Task to complete :: Your answer should repeat every record verbatim.
***** Given information *****
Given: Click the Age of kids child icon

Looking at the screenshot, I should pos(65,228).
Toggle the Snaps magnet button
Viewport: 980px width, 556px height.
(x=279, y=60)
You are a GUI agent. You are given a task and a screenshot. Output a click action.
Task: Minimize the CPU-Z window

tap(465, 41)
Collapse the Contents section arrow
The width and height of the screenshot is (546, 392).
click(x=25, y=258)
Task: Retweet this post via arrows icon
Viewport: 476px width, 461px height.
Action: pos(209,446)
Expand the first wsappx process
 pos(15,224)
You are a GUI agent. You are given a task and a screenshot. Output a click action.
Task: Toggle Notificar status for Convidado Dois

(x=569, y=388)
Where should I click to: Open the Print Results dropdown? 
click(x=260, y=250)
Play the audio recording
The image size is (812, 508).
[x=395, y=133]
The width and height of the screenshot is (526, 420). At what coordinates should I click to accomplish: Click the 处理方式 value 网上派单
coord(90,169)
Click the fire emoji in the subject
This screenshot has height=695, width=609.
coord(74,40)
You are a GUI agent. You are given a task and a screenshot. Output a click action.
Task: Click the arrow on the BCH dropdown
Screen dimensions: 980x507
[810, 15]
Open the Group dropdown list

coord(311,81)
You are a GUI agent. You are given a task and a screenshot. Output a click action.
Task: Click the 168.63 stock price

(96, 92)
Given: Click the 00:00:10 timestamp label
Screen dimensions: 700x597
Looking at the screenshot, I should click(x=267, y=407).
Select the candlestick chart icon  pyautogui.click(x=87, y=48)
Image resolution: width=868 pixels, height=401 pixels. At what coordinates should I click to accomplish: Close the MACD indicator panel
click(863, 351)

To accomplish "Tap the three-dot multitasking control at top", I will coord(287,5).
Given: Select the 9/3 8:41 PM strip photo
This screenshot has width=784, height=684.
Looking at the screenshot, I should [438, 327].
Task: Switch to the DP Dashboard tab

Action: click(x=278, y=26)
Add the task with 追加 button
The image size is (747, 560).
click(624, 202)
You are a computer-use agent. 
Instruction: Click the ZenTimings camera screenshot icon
*****
Solution to this exercise ::
Given: Click the Age of kids child icon

Looking at the screenshot, I should pos(65,228).
Toggle the Snaps magnet button
Viewport: 980px width, 556px height.
(x=279, y=60)
You are a GUI agent. You are given a task and a screenshot. Output a click action.
Task: Minimize the CPU-Z window

tap(465, 41)
Collapse the Contents section arrow
The width and height of the screenshot is (546, 392).
click(x=25, y=258)
Task: Retweet this post via arrows icon
Viewport: 476px width, 461px height.
Action: pos(209,446)
Expand the first wsappx process
 pos(15,224)
You are a GUI agent. You are given a task and a screenshot. Output a click action.
Task: Toggle Notificar status for Convidado Dois

(x=569, y=388)
Where should I click to: Open the Print Results dropdown? 
click(x=260, y=250)
Play the audio recording
The image size is (812, 508).
[x=395, y=133]
The width and height of the screenshot is (526, 420). At what coordinates should I click to accomplish: Click the 处理方式 value 网上派单
coord(90,169)
Click the fire emoji in the subject
This screenshot has height=695, width=609.
coord(74,40)
You are a GUI agent. You are given a task and a screenshot. Output a click action.
Task: Click the arrow on the BCH dropdown
Screen dimensions: 980x507
[810, 15]
Open the Group dropdown list

coord(311,81)
You are a GUI agent. You are given a task and a screenshot. Output a click action.
Task: Click the 168.63 stock price

(96, 92)
Given: Click the 00:00:10 timestamp label
Screen dimensions: 700x597
Looking at the screenshot, I should click(x=267, y=407).
Select the candlestick chart icon  pyautogui.click(x=87, y=48)
Image resolution: width=868 pixels, height=401 pixels. At what coordinates should I click to accomplish: Close the MACD indicator panel
click(863, 351)

To accomplish "Tap the three-dot multitasking control at top", I will coord(287,5).
Given: Select the 9/3 8:41 PM strip photo
This screenshot has width=784, height=684.
Looking at the screenshot, I should [438, 327].
Task: Switch to the DP Dashboard tab

Action: click(x=278, y=26)
Add the task with 追加 button
The image size is (747, 560).
click(624, 202)
You are a computer-use agent. 
Instruction: Click the ZenTimings camera screenshot icon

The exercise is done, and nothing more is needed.